Work to be completed: Print exactly the lines that run from the one containing "Select the Last 24 h time range" to the final line of the data, both included, and print none of the pictures.

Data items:
-------

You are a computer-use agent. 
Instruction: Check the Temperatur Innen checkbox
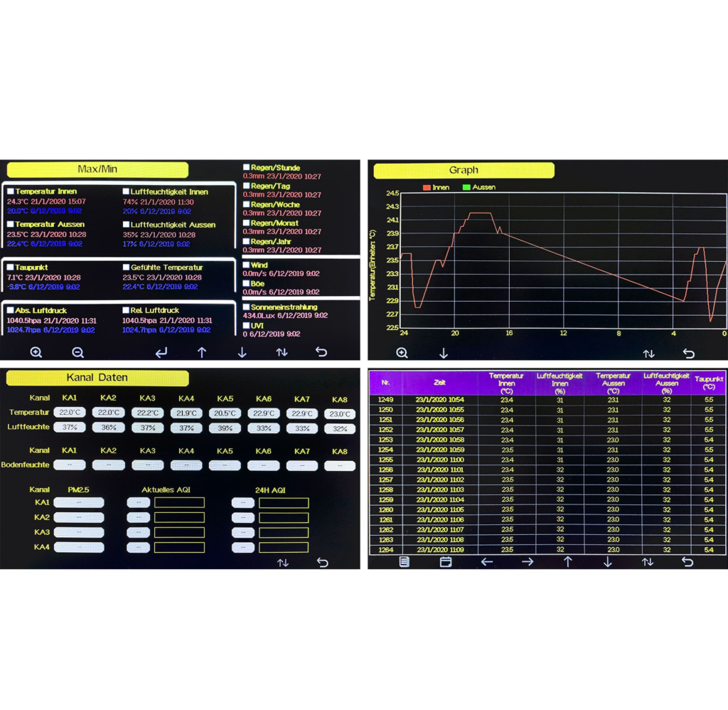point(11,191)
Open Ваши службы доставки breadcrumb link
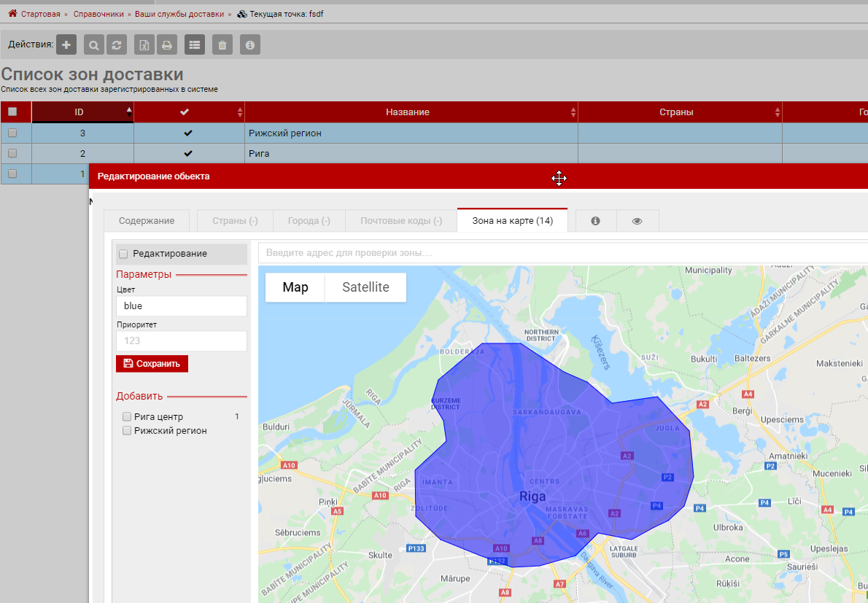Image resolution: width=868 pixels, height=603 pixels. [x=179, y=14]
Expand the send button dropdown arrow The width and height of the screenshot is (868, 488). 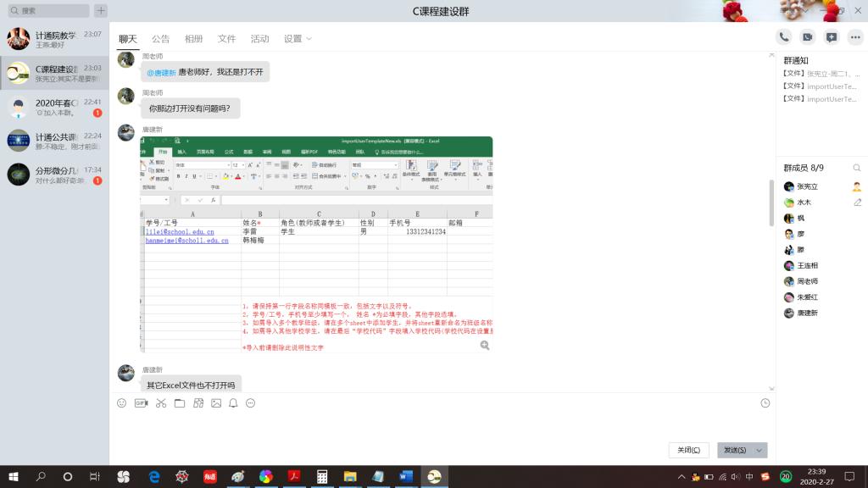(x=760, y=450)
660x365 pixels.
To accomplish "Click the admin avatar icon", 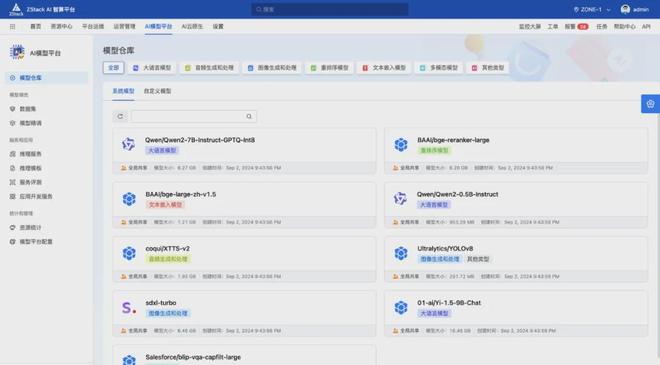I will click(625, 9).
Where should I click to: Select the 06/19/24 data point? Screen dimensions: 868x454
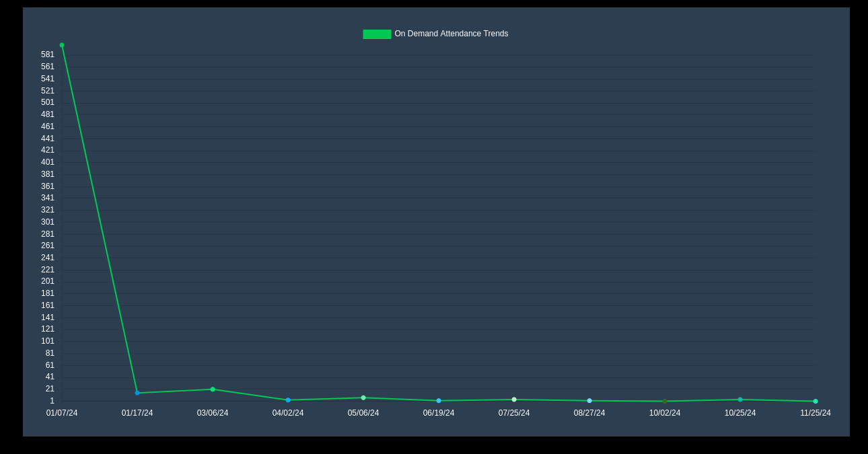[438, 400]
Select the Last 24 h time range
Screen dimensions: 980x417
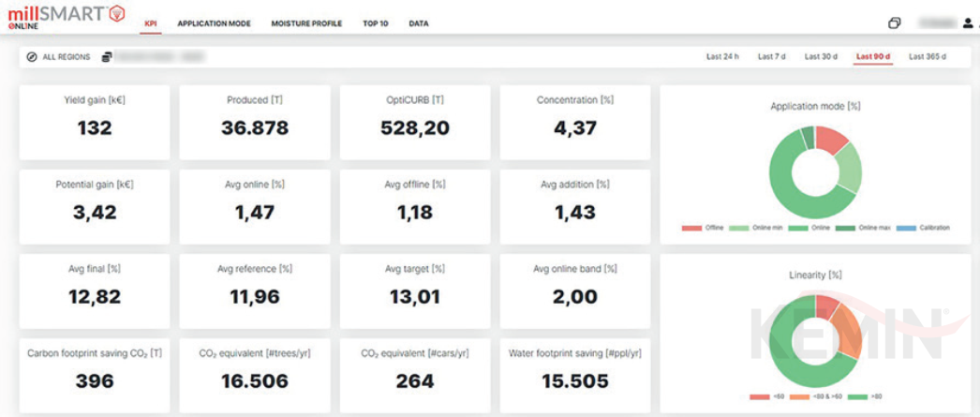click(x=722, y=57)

-------

Exercise output:
Select the Last 24 h time range
Screen dimensions: 980x417
click(x=722, y=57)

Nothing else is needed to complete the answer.